The basketball world quickly declared the Los Angeles Lakers and the Brooklyn Nets the favorites to win this year's NBA championship. With Russell Westbrook's acquisition and the promise of a healthy big three in Brooklyn, it seemed as if nobody outside of the Milwaukee Bucks had a shot at beating these two teams for the chip.
However, neither juggernaut has met expectations to start the season as the Lakers struggle to incorporate Westbrook while the Nets look very average with the absence of Kyrie Irving. On the other hand, several other teams came prepared and are impressing people early on, namely the Golden State Warriors and the Miami Heat. Both teams are off to great starts despite not being at full strength and are now showing the potential to win it all.
"I look at this team and the way they are constructed and defensively with the coaching of Eric Spoelstra putting guys in the position to lock in, the Miami Heat fully healthy are the teams to beat."
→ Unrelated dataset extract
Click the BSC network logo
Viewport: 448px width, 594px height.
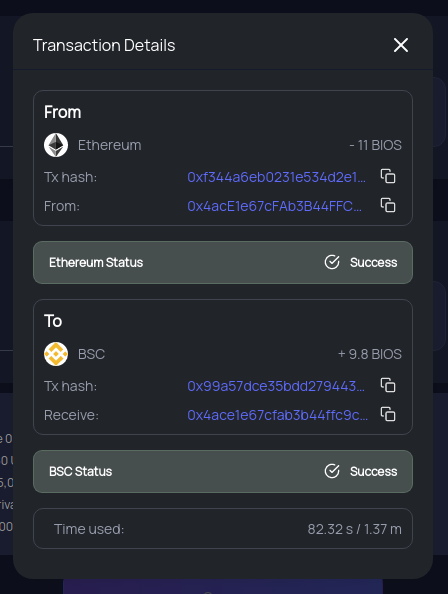coord(56,354)
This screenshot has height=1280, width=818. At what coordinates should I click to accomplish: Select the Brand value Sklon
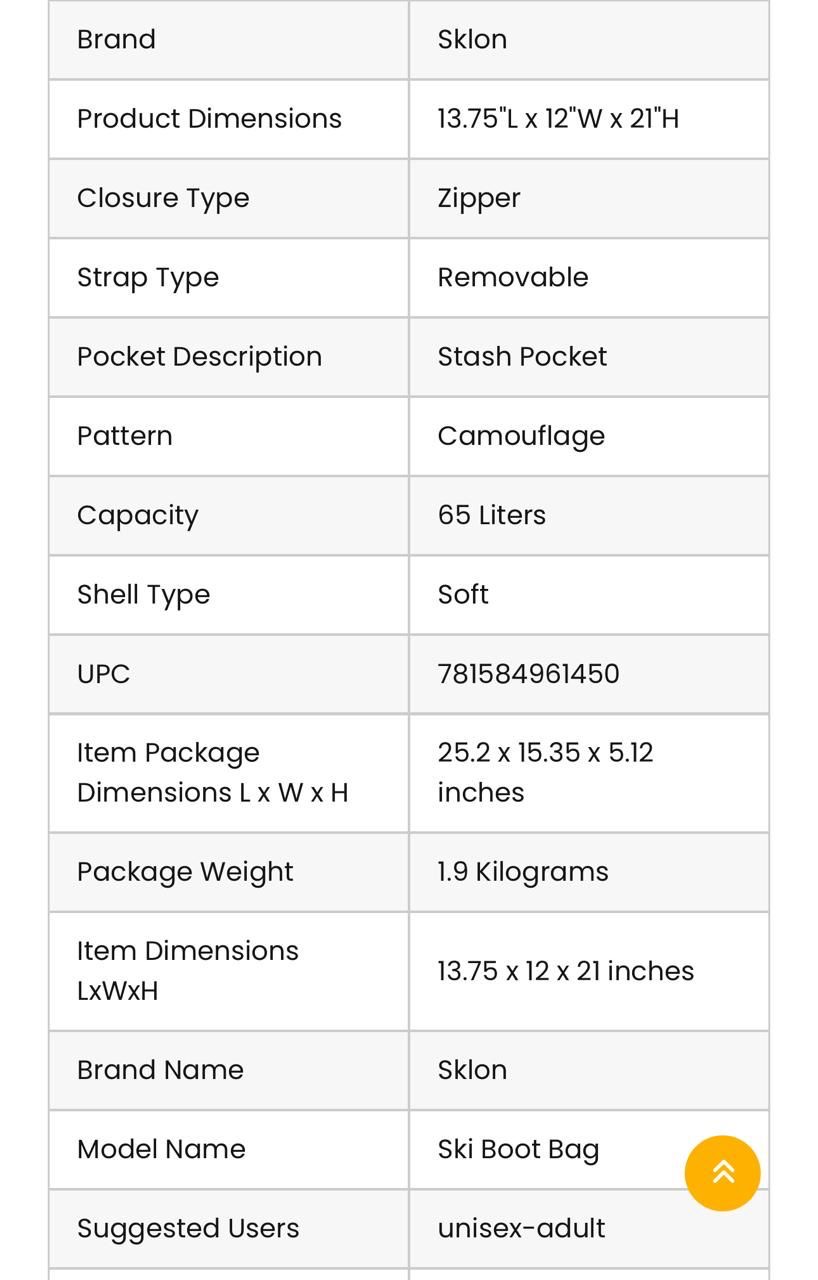[472, 39]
Kendrick Perkins, First Take
Miami had a stellar offseason by making the move that many NBA executives thought was the best of the summer, bringing Kyle Lowry over in a sign-and-trade. Lowry brings a floor general that can help create offense down the stretch and is Heat culture personified. Most importantly, he brings championship experience to a sorely lacking department in that team, as seen in their NBA Finals appearance in the bubble. The Heat also signed PJ Tucker, a pivotal member of the defending NBA champion Milwaukee Bucks, to create what many believe to be one of the best defensive lineups in basketball history. The two veterans also bring leadership that compliments the leadership style of Jimmy Butler, and the effects are very noticeable to begin the season. Tyler Herro is back in a big way, and this Miami team is holding opponents under 100 points to secure their impressive wins.
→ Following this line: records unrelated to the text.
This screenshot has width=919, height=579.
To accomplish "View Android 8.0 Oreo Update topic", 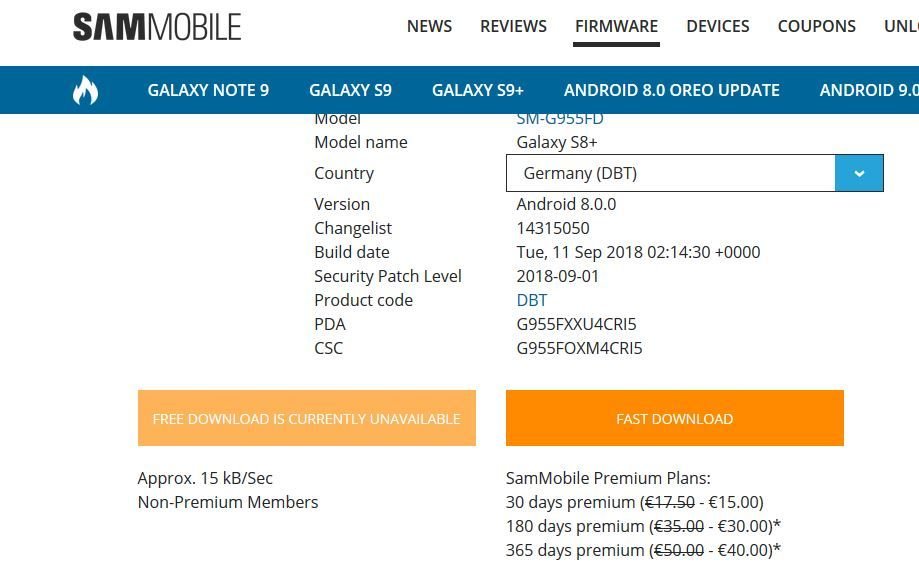I will 672,90.
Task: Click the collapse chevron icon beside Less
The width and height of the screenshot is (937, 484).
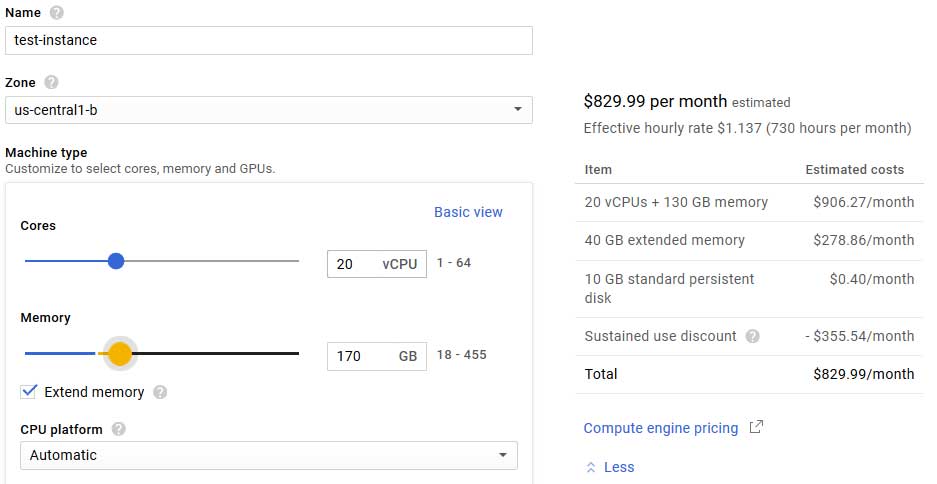Action: coord(591,467)
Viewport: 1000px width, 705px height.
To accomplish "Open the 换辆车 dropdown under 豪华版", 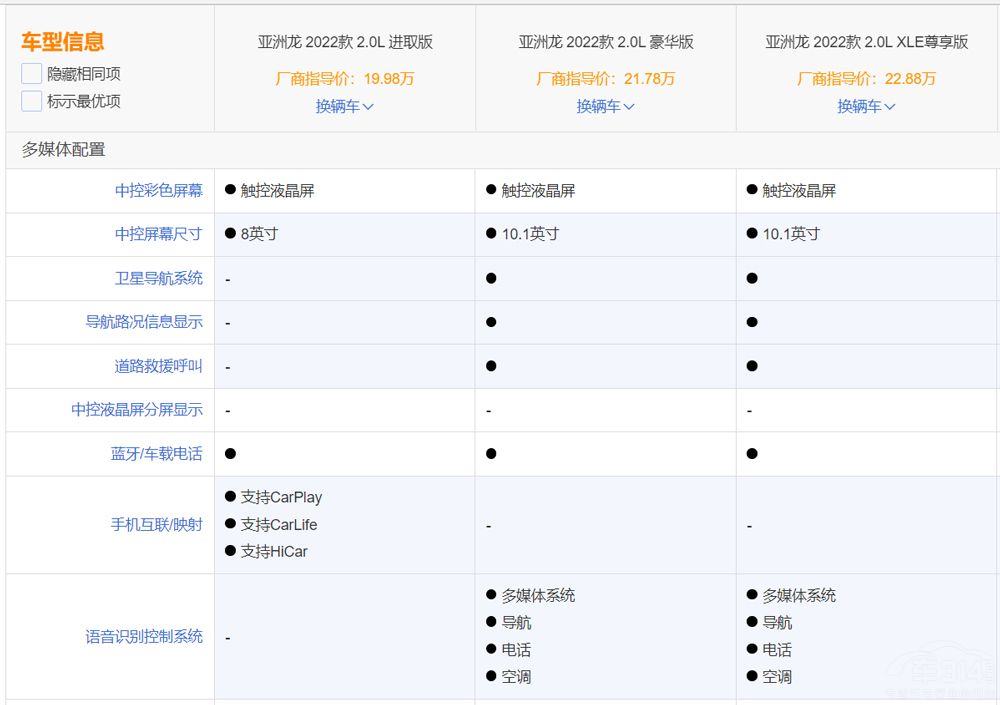I will pyautogui.click(x=604, y=106).
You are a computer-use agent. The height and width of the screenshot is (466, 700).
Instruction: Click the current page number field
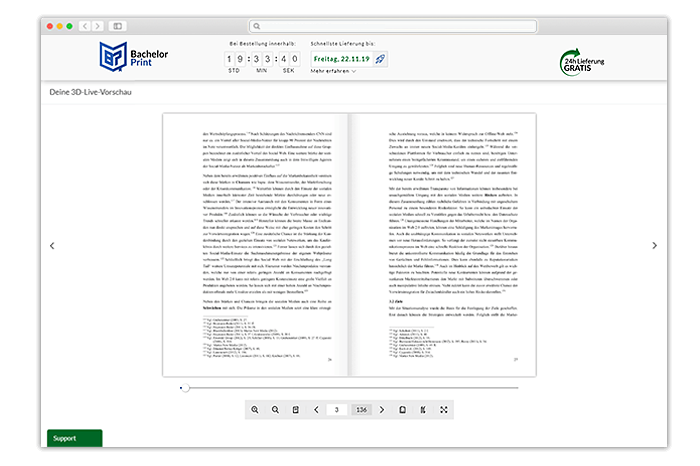[x=338, y=410]
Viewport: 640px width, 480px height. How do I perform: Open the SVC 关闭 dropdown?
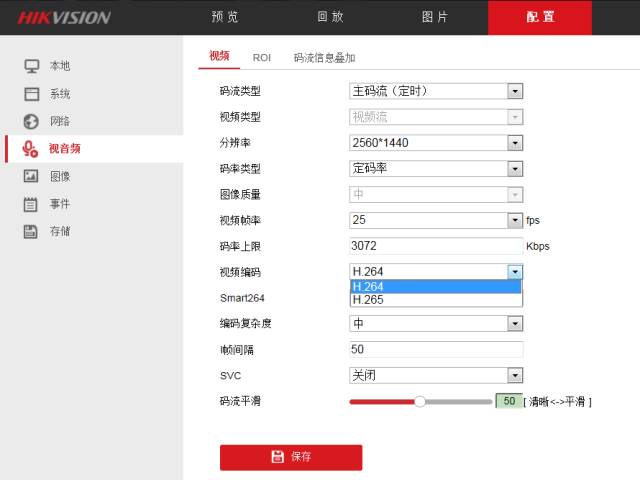(x=436, y=375)
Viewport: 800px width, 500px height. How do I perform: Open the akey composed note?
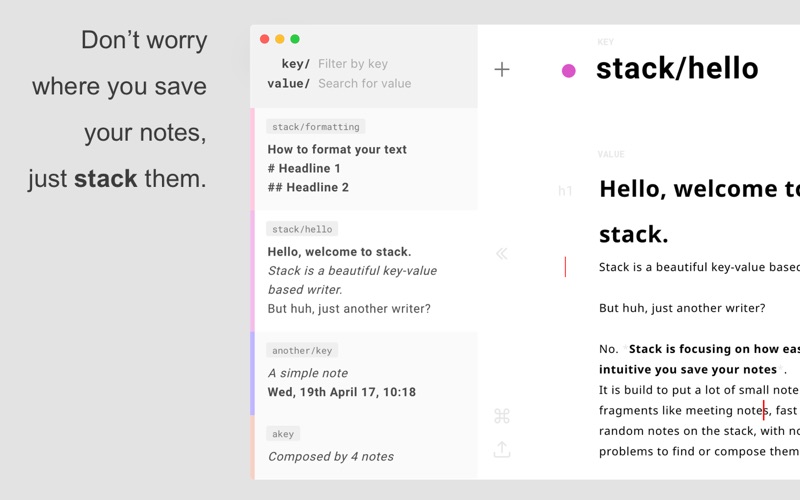(364, 447)
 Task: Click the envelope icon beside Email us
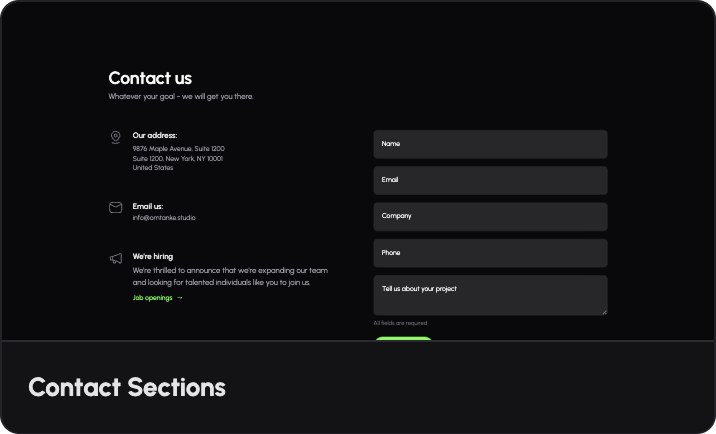coord(116,207)
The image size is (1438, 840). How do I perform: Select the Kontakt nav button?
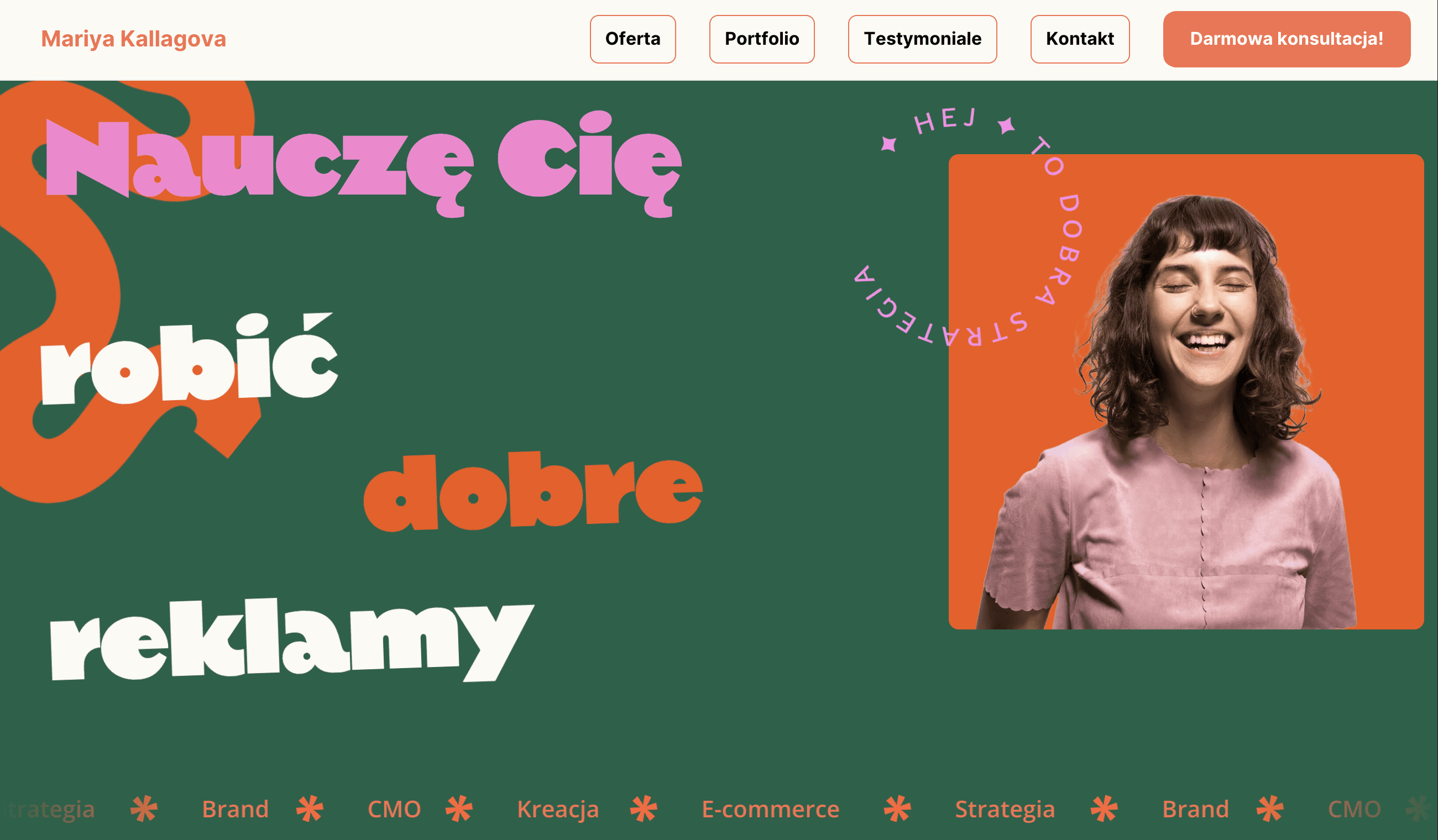1080,39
Despite the talents of Lowry and Butler, the question for the Heat will be around offensive efficiency in the playoffs. They have many players that can space the floor and attack, but Miami does not possess the high-level shot-making of a Kevin Durant or Steph Curry, something that can come back to haunt them in the playoffs. In my opinion, this is why the Warriors are the team to beat over any other team in the NBA.
Brooklyn may have more stars, and LA might have more size than everyone else, but Golden State is more connected than any other team on both ends of the floor. The Dubs defend better than Brooklyn and can match their scoring, have much better shot-making ability than the Heat, and play much better team basketball than the Lakers. If the argument is that these other teams' strengths offset their weaknesses, well, the Warriors have no weaknesses right now.
As with most NBA seasons, the big question will be around health. The Warriors are expected to have Klay Thompson and James Wiseman ready for the second half of the season, which could be a problem for the rest of the league. Golden State is also finding some hidden gems in Jordan Poole and Gary Payton II, young guys filling in critical roles that were key to the Dubs' 2015 championship run. If you're a Warriors fan, you can't help but feel good about your team a few weeks into the season, and if they can nurse themselves back into full health, the league will be in trouble.
It might be too early to tell, but it has been a while since I have seen a team as connected as the Warriors this season. Usually, it takes teams time to figure things out, but the Warriors are starting the year on a string. There might be super teams in LA and Brooklyn, but I'm taking Dub Nation this year.